Psalm 18:1-2 "I love you, LORD; you are my strength. The LORD is my rock, my fortress, and my Savior; my God is my rock in whom I find protection. He is my shield, the power that saves me, and my place of safety." (New Living Translation)
These verses are becoming so meaningful to me. I came across them in March, and I have been reading them at night before going to bed. The other day, I prayed them when I first woke up because I had so many other thoughts going on after having a bad dream. I have a vivid imagination and feelings linger from bad dreams long after I wake up, if I let them. I've learned to reach for my Bible or my spiral of verses during those times so I can refocus my mind on my Strength and my Protector and pray to Him for help or just to praise Him because He is always with me. I've discovered once again that when I think more about God than anything else, I'm not tense or worried.
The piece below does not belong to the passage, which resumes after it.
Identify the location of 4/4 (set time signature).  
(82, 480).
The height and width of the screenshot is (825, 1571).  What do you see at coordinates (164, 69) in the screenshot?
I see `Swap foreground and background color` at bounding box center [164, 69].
And when I read verses about how strong and powerful He is, He just grows bigger and bigger in my mind; and my problems no longer seem huge. Anyway, I prayed Psalm 18:1-2 and my thoughts cleared and I was content.
As a survivor of panic, every word in those verses mean so much to me; but most especially the words "my place of safety". I can be myself with God. He always welcomes me. I can let out my emotions which I tend to bottle up inside. I can tell Him my disappointments, my sorrows, my shattered dreams, my hurts, fears, doubts. There is nothing I cannot tell Him because He understands me. He created me. He knows me better than I know myself. And then, after I get all that out in the open, withholding nothing from Him, I'm ready to listen. And that's when true healing begins.
Jesus heals my hurts, changes my attitude, purifies my mind, binds up my wounded heart. He is everything I need and more. Praise you, Lord. Praise you.